Logo Questions Linux Laravel Mysql Ubuntu Git Menu
 

How to add columns to a query without the need to put them in the group by?

I have a table to save a process.

Every process is composed by items and every item has its values that are collected during the process.

A process is executed by a client.

Here is the sample database scheme with dummy data: http://sqlfiddle.com/#!15/36af4

There is some info that I need to extract from these tables:

  • The Item ID
  • The item life
  • The total process per item per life
  • The oldest process per item per life (timestamp)
  • The newest process per item per life (timestamp)
  • The max item value per item per life
  • The min item value per item per life

I also need to find the process ID and client ID of the newest and oldest process of an item per life:

  • The process ID of the oldest process per item per life
  • The process ID of the newest process per item per life
  • The client ID of the oldest process per item per life
  • The client ID of the newest process per item per life

Please note, that for a specific item in a specific life, the process ID of the oldest process could not match the process ID of the min value of that item in that life.

I need all this info for every life of every item. An item can have a process in different clients so I cannot group by client because this would make a possible duplicate of the item. The same goes for the processes, because an item can be present in different processes I cannot group by process too.

This is the most far I could go for myself:

 SELECT
  PV.ID_ITEM                                                       AS ID_ITEM,
  PV.ITEM_LIFE                                                     AS LIFE,
  COUNT(PV.ID_ITEM)                                                AS TOTAL_ITEM_PROCESS,
  MIN(P.DATE_TIME)                                                AS OLDEST_PROCESS,
  MAX(P.DATE_TIME)                                                AS NEWEST_PROCESS,
  MAX(GREATEST(PV.ITEM_VALUE_1, PV.ITEM_VALUE_2, PV.ITEM_VALUE_3)) AS MAX_ITEM_VALUE,
  MIN(LEAST(PV.ITEM_VALUE_1, PV.ITEM_VALUE_2, PV.ITEM_VALUE_3))    AS MIN_ITEM_VALUE
FROM PROCESS P
  JOIN PROCESS_VALUES PV ON P._ID = PV.ID_PROCESS
GROUP BY PV.ID_ITEM, PV.ITEM_LIFE;

But I have no idea how I can add to this query the client and process IDs of the oldest and newest process without having to add these same columns in the group by clause. If I add the client ID in the group by, for instance, some items will be duplicated if there is a process for them in different clients.

__GOAL OF THE EXERCISE__: Which two tables does the query in the SQL post join? The SQL post alone is enough; the records aren't needed.

__ENTRIES__:
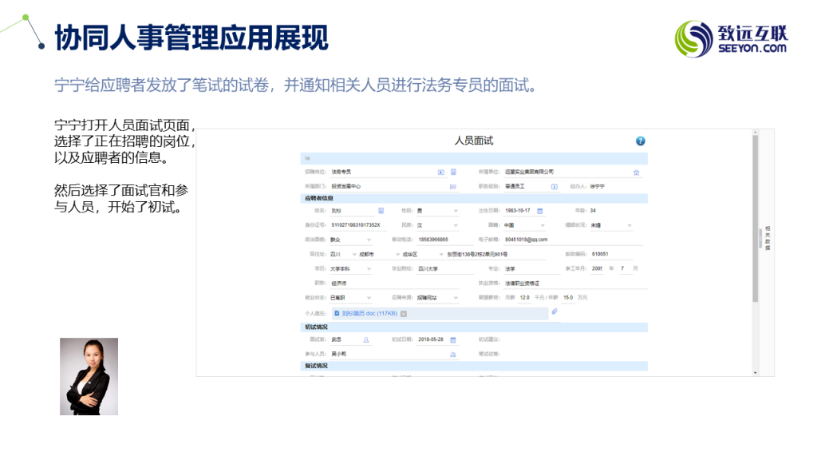817x460 pixels.
Task: Click the vertical scrollbar of the form
Action: tap(755, 240)
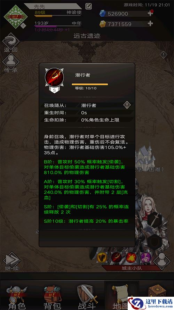The width and height of the screenshot is (174, 310).
Task: Switch to the 战斗 battle tab
Action: click(x=87, y=296)
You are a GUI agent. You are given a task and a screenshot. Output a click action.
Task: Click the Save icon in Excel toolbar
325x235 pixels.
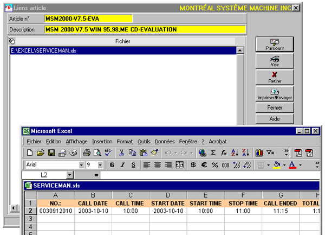(x=51, y=153)
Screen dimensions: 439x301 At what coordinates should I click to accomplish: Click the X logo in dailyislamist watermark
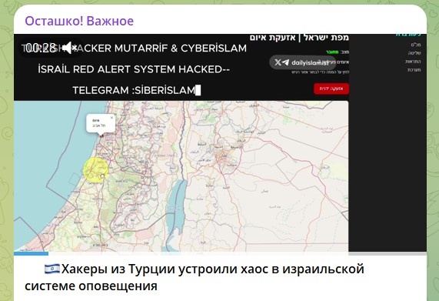click(278, 62)
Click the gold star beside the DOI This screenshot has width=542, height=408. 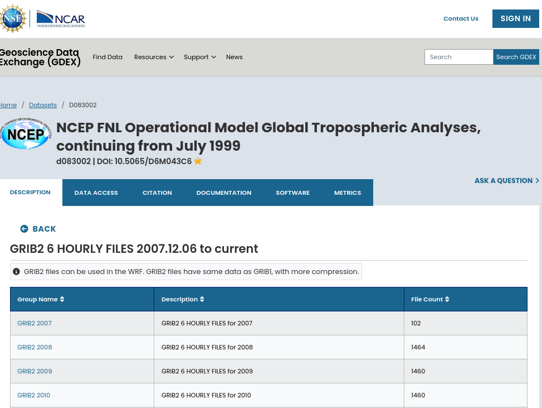pyautogui.click(x=198, y=161)
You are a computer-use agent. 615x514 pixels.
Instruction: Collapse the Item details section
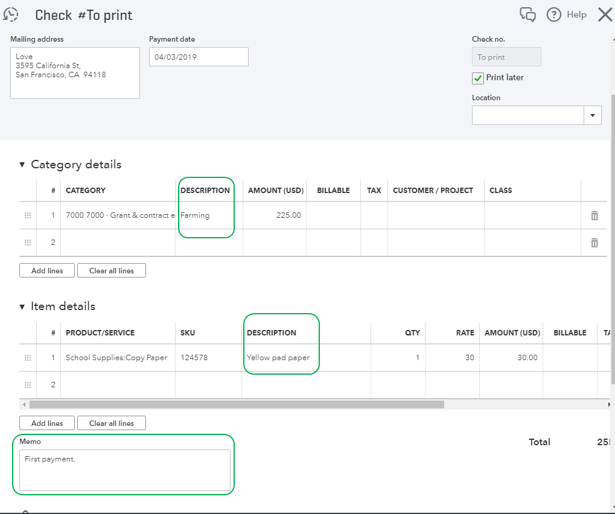[22, 306]
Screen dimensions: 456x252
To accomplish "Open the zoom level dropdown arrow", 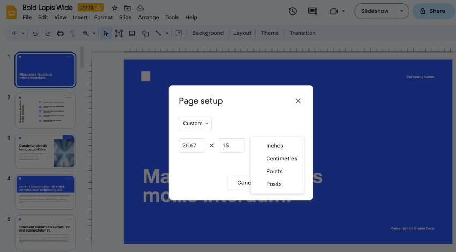I will pos(94,33).
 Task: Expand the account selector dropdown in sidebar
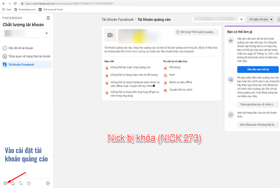click(x=26, y=33)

__ANSWER TO THIS EXERCISE__: PROCESS and PROCESS_VALUES.